** START Quoted passage **
[Haskell-cafe] Is there any experience using Software Transactional Memory in substantial applications?

Tue Aug 10 05:04:56 EDT 2010

| Recently we discussed Haskell and especially types in Russian part of
| LiveJournal and of course we talk about STM.
| 	
| My opponent gave me that link:
| http://logicaloptimizer.blogspot.com/2010/06/so-microsofts-experiments-with-
| software.html
| 
| It says that performance with STM in Microsoft Research was more than
| horrible.

I can't resist replying to this.  Several things to say:

* STM requires runtime logging of every memory read and write. In an imperative language (such as C#), in which the very fabric of computation involves reads and writes, STM is bound to be expensive.  [Lots of work has been done to omit redundant logging based on program analysis, but it's still expensive.]

In contrast, in a pure functional language there are no reads and writes, so all the pure part has zero overhead.  Only when you do 'readTVar' and 'writeTVar' do you pay the overhead; these are a tiny fraction of all memory accesses.  So we get a huge win from the fact that Haskell's computational fabric is pure.  

* When do you need readTVar/writeTVar?  Answer, precisely when you are manipulating state shared between threads.  If you do a *lot* of this, your program is *bound* to perform badly; data has to be shuffled between processors, caches have to do their thing, etc.  The key to high performance in parallel applications is to minimise sharing.  If you do that, then you'll (dynamically) have few readTVar/writeTVars, and so regardless of how expensive they are it'll run fast.

There are occasional data structures that are (a) necessarily shared and (b) necessarily hot-spots.  Then STM is perhaps not the best solution, which is why GHC provides a range of primitives: as well as STM we've kept MVars, and we also have atomicModifyIORef which is even cheaper.  Horses for courses.
** END Quoted passage **
** START Stored data **
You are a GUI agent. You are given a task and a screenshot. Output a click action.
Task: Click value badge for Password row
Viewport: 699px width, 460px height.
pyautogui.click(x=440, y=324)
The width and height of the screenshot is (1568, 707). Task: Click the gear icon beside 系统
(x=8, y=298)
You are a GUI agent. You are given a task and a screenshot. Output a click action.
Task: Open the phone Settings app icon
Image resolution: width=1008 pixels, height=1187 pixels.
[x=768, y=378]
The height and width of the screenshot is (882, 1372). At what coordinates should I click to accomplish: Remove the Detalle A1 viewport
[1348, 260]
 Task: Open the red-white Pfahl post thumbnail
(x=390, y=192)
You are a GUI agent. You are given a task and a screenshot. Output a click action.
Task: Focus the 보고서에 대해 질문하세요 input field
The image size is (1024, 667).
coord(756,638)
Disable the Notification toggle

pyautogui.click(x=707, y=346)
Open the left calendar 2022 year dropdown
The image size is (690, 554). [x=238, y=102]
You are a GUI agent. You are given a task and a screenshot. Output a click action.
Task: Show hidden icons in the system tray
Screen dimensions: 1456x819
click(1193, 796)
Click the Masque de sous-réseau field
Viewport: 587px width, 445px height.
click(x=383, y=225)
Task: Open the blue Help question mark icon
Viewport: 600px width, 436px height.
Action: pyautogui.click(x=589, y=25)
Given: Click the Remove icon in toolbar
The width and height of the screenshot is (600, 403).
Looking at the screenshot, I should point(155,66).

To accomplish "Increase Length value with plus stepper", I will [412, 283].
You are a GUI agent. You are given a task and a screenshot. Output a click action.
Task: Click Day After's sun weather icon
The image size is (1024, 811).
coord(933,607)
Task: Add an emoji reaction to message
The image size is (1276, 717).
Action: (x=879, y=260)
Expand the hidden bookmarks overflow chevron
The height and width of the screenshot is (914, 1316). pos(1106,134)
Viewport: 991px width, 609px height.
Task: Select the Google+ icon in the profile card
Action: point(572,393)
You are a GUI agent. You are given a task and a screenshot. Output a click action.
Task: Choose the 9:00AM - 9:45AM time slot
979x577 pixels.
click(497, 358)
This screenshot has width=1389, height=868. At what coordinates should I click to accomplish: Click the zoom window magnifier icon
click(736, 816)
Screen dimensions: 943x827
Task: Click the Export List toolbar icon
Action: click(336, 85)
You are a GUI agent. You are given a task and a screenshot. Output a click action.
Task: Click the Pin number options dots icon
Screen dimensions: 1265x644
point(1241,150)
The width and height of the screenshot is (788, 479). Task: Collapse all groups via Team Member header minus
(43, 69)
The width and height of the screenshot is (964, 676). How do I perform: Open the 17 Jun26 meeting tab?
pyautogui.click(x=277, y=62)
** END Stored data **
Given task 1 –
Answer these questions about the mailing-list reply on Software Transactional Memory:
(a) What does STM require to be logged at runtime?
(b) What does the reply call the key to high performance in parallel applications?
(c) Besides STM, which two primitives does GHC provide?
Given task 2 – Write the next part of the mailing-list reply on Software Transactional Memory, picking up after its final sentence.

Written response 1 –
(a) Every memory read and write.
(b) Minimizing sharing.
(c) MVars and atomicModifyIORef.

Written response 2 –
* The GHC STM implementation is simple.  It's a direct implementation of our paper "Composable Memory Transactions".  We could make strong simplifying assumptions.  In contrast, the Microsoft .NET project had to tackle a much more challenging set of requirements.  In particular, they thought that programmers would *require* to be able to manipulate the same locations both *inside* and *outside* a transaction. It turns out that this simple requirement dramatically complicates the implementation [see multiple papers by Tim Harris on this topic].  Also they wanted nested transactions, and a raft of other complications.  

Each of these features was strongly motivated, and the MS guys in Redmond are extremely smart, but the result was necessarily complex and, as it turned out, unacceptably slow.

Summary: it's simplistic to say "STM good" or "STM bad".  For STM to work well you need
	- very limited side effects in the computational fabric
	- limited communication between threads
	- a simple design

Then STM can work extremely well.  And it does in Haskell.  But it's not a silver bullet; concurrency is too complex to be slain with one bullet.  Indeed those precise words appear in every talk about STM I have given (eg http://research.microsoft.com/en-us/um/people/simonpj/papers/stm)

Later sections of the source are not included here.